Extracted records

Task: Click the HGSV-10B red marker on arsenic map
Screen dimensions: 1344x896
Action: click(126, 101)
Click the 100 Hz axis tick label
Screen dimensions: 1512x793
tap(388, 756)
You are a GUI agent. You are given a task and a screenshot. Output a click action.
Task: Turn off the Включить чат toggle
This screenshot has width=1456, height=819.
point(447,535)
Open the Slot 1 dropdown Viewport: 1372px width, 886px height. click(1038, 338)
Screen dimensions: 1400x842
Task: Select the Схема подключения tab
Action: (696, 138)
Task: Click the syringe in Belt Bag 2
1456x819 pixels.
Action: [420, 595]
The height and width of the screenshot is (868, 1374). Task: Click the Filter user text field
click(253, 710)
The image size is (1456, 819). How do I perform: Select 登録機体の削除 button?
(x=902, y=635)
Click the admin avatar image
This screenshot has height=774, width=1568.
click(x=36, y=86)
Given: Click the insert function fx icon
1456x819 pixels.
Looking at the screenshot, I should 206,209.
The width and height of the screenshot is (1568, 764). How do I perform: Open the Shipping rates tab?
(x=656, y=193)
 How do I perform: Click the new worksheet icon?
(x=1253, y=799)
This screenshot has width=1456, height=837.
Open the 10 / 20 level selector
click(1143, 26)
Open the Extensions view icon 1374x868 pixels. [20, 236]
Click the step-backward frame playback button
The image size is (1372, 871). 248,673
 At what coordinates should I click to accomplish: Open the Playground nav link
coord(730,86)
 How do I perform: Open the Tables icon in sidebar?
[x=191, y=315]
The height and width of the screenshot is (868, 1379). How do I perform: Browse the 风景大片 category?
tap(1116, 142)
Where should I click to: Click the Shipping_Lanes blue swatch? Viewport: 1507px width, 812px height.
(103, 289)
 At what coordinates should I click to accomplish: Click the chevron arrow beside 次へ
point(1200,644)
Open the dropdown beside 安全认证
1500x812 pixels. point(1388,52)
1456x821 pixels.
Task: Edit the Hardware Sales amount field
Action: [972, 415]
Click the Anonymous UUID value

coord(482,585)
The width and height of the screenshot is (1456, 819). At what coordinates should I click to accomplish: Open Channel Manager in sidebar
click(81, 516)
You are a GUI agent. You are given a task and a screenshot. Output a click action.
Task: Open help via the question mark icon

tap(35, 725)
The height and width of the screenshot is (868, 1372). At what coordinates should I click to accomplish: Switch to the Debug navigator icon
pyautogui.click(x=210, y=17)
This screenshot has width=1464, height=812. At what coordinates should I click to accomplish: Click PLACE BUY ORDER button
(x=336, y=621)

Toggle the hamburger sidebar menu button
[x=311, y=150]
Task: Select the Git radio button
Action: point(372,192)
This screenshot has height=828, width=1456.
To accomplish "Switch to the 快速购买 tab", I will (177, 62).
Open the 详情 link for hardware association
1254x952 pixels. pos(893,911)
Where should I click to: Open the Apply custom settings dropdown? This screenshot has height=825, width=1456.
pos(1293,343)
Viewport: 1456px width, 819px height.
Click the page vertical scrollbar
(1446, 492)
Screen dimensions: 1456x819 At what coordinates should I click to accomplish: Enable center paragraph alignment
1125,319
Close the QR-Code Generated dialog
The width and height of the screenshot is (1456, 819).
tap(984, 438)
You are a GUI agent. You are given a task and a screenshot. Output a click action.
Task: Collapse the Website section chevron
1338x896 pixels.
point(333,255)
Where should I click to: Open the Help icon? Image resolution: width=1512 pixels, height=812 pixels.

Task to complete →
Set the entries above down again, each one exactly as written.

Response area →
Task: Click the HGSV-10B red marker on arsenic map
Screen dimensions: 1344x896
Action: click(126, 101)
Click the 100 Hz axis tick label
Screen dimensions: 1512x793
tap(388, 756)
You are a GUI agent. You are given a task and a screenshot. Output a click action.
Task: Turn off the Включить чат toggle
This screenshot has width=1456, height=819.
point(447,535)
Open the Slot 1 dropdown Viewport: 1372px width, 886px height. click(1038, 338)
Screen dimensions: 1400x842
Task: Select the Схема подключения tab
Action: (696, 138)
Task: Click the syringe in Belt Bag 2
1456x819 pixels.
Action: [420, 595]
The height and width of the screenshot is (868, 1374). Task: Click the Filter user text field
click(253, 710)
The image size is (1456, 819). How do I perform: Select 登録機体の削除 button?
(x=902, y=635)
Click the admin avatar image
This screenshot has height=774, width=1568.
click(x=36, y=86)
Given: Click the insert function fx icon
1456x819 pixels.
Looking at the screenshot, I should 206,209.
The width and height of the screenshot is (1568, 764). How do I perform: Open the Shipping rates tab?
(x=656, y=193)
 How do I perform: Click the new worksheet icon?
(x=1253, y=799)
This screenshot has width=1456, height=837.
Open the 10 / 20 level selector
click(1143, 26)
Open the Extensions view icon 1374x868 pixels. [20, 236]
Click the step-backward frame playback button
The image size is (1372, 871). 248,673
 At what coordinates should I click to accomplish: Open the Playground nav link
coord(730,86)
 How do I perform: Open the Tables icon in sidebar?
[x=191, y=315]
The height and width of the screenshot is (868, 1379). How do I perform: Browse the 风景大片 category?
tap(1116, 142)
Where should I click to: Click the Shipping_Lanes blue swatch? Viewport: 1507px width, 812px height.
(103, 289)
 At what coordinates should I click to accomplish: Click the chevron arrow beside 次へ
point(1200,644)
Open the dropdown beside 安全认证
1500x812 pixels. point(1388,52)
1456x821 pixels.
Task: Edit the Hardware Sales amount field
Action: [972, 415]
Click the Anonymous UUID value

coord(482,585)
The width and height of the screenshot is (1456, 819). At what coordinates should I click to accomplish: Open Channel Manager in sidebar
click(81, 516)
You are a GUI agent. You are given a task and a screenshot. Output a click action.
Task: Open help via the question mark icon

tap(35, 725)
The height and width of the screenshot is (868, 1372). At what coordinates should I click to accomplish: Switch to the Debug navigator icon
pyautogui.click(x=210, y=17)
This screenshot has width=1464, height=812. At what coordinates should I click to accomplish: Click PLACE BUY ORDER button
(x=336, y=621)

Toggle the hamburger sidebar menu button
[x=311, y=150]
Task: Select the Git radio button
Action: point(372,192)
This screenshot has height=828, width=1456.
To accomplish "Switch to the 快速购买 tab", I will (177, 62).
Open the 详情 link for hardware association
1254x952 pixels. pos(893,911)
Where should I click to: Open the Apply custom settings dropdown? This screenshot has height=825, width=1456.
pos(1293,343)
Viewport: 1456px width, 819px height.
Click the page vertical scrollbar
(1446, 492)
Screen dimensions: 1456x819 At what coordinates should I click to accomplish: Enable center paragraph alignment
1125,319
Close the QR-Code Generated dialog
The width and height of the screenshot is (1456, 819).
tap(984, 438)
You are a GUI agent. You are given a task and a screenshot. Output a click action.
Task: Collapse the Website section chevron
1338x896 pixels.
point(333,255)
Where should I click to: Open the Help icon? Image resolution: width=1512 pixels, height=812 pixels.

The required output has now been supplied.